Os países europeus em geral estão muito focados no tema da sustentabilidade. A comunidade europeia e os governos nacionais estabeleceram objetivos claros para orientar a política ambiental. A Itália, por exemplo, em 1978, após a crise do petróleo, aprovou uma lei de racionamento de energia. E, naquela época, pouco se falava sobre as ameaças ao meio ambiente. A Alemanha, com certeza, é o país que mais investe e fiscaliza. Até porque no parlamento alemão há muitos representantes do Partido Verde.
Casa 100k, a moradia pré-fabricada, low cost, com emissão zero de CO², 100 m² com um custo total de 100 mil euros, construída com o uso de materiais inovadores e fontes renováveis. Por que o projeto, apresentado em 2007, nunca saiu do papel?
Espero sempre poder desengavetá-lo. É um projeto ambicioso. Na época em que foi proposto, havia o problema da superpopulação nas periferias das metrópoles e a necessidade de se construir casas populares. Nunca mais se falou no assunto. Em alguns anos, iremos nos deparar novamente com esse imbróglio. A ideia é oferecer uma moradia que possa ser vendida e comprada por um preço razoável, ou mesmo que tenha um aluguel módico. Mas que seja segura, bonita e sustentável.
Em 2015, o senhor fundou em Bolonha a SOS (School of Sustainability) para arquitetos e engenheiros. Quantos profissionais já passaram pela escola? 
Em seis anos formamos quase 100 profissionais de várias partes do mundo. Nosso objetivo é compartilhar a teoria e as competências técnicas para formar arquitetos e engenheiros habilitados a construir um mundo arquitetônico sustentável. As mudanças climáticas e ambientais e as dificuldades econômicas estão nos levando a procurar novas soluções de moradia. E nós precisaremos de pessoas qualificadas para resolver esses grandes problemas nos próximos 15, 20 anos.
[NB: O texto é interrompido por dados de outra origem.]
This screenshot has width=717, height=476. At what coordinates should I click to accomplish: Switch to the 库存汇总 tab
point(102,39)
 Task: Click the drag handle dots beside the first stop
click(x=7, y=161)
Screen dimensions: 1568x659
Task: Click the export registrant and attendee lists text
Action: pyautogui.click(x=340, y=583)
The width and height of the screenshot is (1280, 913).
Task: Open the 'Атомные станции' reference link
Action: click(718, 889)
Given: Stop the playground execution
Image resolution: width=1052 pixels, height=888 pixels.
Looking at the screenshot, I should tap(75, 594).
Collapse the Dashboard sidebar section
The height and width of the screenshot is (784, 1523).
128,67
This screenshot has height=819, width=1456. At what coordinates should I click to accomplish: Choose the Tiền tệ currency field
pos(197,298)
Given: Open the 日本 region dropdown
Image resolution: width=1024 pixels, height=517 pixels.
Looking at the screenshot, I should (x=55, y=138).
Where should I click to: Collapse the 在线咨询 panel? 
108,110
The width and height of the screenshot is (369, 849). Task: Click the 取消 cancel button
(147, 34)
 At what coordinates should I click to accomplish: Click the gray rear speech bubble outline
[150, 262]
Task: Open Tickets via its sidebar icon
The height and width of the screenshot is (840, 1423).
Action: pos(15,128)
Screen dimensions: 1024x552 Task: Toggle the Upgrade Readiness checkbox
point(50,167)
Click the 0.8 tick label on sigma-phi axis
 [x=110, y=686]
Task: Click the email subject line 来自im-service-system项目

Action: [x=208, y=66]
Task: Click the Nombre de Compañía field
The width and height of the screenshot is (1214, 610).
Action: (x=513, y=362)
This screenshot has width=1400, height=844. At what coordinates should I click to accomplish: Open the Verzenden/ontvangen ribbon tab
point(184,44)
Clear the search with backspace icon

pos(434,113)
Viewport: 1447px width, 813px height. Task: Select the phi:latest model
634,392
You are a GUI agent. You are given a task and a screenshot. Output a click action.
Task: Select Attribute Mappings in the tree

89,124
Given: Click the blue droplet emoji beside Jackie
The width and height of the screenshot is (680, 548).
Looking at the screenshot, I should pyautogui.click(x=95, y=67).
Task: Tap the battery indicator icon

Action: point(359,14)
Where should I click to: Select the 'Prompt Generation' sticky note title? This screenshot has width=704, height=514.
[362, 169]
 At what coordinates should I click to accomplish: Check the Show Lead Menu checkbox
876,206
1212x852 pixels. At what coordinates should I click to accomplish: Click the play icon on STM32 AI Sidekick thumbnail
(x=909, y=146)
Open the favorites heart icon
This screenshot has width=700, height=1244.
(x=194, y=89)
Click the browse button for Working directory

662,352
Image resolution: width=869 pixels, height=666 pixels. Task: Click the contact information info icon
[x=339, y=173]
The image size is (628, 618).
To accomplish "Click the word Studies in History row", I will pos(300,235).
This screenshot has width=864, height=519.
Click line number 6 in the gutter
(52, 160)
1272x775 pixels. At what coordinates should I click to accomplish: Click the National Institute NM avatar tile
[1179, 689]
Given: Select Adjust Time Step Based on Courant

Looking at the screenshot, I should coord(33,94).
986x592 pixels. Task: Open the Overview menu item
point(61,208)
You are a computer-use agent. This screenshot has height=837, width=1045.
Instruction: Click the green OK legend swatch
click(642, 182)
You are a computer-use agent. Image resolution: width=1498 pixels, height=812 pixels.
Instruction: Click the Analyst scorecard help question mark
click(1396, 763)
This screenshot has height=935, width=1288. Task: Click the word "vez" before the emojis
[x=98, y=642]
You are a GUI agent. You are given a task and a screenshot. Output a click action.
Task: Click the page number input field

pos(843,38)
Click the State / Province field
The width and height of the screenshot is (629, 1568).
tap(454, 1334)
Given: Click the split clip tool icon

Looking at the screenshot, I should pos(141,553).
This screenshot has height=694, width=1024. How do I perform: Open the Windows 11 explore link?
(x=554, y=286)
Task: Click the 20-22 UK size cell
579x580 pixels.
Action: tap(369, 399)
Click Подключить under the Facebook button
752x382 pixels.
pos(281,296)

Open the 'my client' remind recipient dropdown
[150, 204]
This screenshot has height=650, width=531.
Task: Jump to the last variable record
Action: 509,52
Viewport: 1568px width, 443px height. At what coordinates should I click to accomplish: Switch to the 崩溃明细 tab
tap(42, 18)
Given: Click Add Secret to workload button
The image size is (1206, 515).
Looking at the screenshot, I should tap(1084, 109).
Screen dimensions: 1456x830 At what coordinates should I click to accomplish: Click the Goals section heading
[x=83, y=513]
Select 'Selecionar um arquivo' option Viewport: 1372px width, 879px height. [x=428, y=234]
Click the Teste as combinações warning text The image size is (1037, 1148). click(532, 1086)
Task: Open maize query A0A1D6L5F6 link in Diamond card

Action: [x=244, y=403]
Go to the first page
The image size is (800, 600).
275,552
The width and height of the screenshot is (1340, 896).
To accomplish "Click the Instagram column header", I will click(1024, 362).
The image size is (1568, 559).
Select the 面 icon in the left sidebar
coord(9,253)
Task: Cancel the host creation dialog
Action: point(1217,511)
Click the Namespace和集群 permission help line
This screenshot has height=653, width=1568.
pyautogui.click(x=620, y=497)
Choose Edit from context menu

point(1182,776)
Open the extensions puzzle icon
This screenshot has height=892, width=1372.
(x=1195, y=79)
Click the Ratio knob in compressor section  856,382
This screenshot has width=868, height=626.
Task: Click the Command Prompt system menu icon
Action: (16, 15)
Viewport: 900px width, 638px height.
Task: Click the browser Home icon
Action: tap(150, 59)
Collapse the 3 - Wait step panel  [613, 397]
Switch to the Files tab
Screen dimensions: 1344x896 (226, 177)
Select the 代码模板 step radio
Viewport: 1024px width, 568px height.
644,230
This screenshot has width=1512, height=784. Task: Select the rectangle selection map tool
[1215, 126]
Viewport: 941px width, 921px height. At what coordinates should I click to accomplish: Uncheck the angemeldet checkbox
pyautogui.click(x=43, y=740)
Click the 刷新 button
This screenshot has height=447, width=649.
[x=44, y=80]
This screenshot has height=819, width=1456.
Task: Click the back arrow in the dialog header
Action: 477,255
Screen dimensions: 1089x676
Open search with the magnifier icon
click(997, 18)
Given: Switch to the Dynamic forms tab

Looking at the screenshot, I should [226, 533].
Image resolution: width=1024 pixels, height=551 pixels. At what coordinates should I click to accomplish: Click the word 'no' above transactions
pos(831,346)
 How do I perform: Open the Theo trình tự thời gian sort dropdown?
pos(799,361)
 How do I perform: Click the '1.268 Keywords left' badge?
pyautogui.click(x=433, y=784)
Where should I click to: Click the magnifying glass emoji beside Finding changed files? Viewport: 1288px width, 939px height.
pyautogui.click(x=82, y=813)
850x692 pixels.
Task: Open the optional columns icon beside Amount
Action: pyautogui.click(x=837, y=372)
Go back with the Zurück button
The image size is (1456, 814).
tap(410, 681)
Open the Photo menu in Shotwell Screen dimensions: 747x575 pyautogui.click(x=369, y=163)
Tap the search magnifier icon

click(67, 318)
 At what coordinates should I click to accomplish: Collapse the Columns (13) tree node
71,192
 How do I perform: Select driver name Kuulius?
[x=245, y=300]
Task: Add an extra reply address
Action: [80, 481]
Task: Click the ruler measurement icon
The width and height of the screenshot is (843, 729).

Qual o futuro da arquitetura sustentável? 
Eu diria que o único futuro é a arquitetura sustentável. Não temos outra escolha. Hoje, temos 170 bilhões de metros quadrados de obras arquitetônicas construídas no planeta. E esse número tende a chegar a 230 bilhões no ano de 2060. Valores que mostram o quanto a arquitetura evoluiu. A nossa preocupação é que teremos belas casas e edifícios, mas talvez não tenhamos mais recursos naturais que produzam energia para nossa sobrevivência. A pergunta para todos esses problemas é feita há anos por muitos profissionais especializados em sustentabilidade. Apesar de leis e regulamentações, os arquitetos e engenheiros do futuro terão de se preocupar não só com a estética das novas construções, mas também com o seu impacto ambiental. Brasil, Índia e China têm de impor normas para que a arquitetura sustentável seja respeitada. São países com muitos recursos naturais e devem preservá-los. Isso não quer dizer que devam frear o progresso. Precisam se conscientizar sobre o impacto ambiental pós-construção.
Muitos arquitetos se aventuram no campo do design. Você desenhou uma luminária para a marca iGuzzini. Nunca pensou em se dedicar mais à carreira de designer?
Eu sou arquiteto. O design para mim é uma experiência criativa. Assim como concebo um edifício posso conceber um objeto, mas é claro que para um arquiteto é mais fácil desenhar um objeto do que para um designer realizar um edifício. De qualquer forma, me aventuro nesse segmento sem nenhum problema ou preconceito. No ano passado, desenhamos a coleção Building Objects, que trouxe peças de design inspiradas em projetos arquitetônicos de autoria do escritório. E devo dizer que foi um grande sucesso durante a Semana do Design, em abril deste ano. E me diverti muito. Obras arquitetônicas são complexas, objetos de design são menos complexos. O que não quer dizer que seja um trabalho fácil. Pelo contrário.
Um projeto de autoria de um colega que gostaria de ter concebido.
Na verdade, acho que estou satisfeito com o que concebi e tenho criado. Posso dizer, porém, que tenho uma profunda admiração pelos trabalhos do arquiteto japonês Kengo Kuma. Suas obras são uma referência. Acho interessante o modo como seus projetos fazem uso de materiais naturais e novas formas de pensar a relação da luz com o espaço.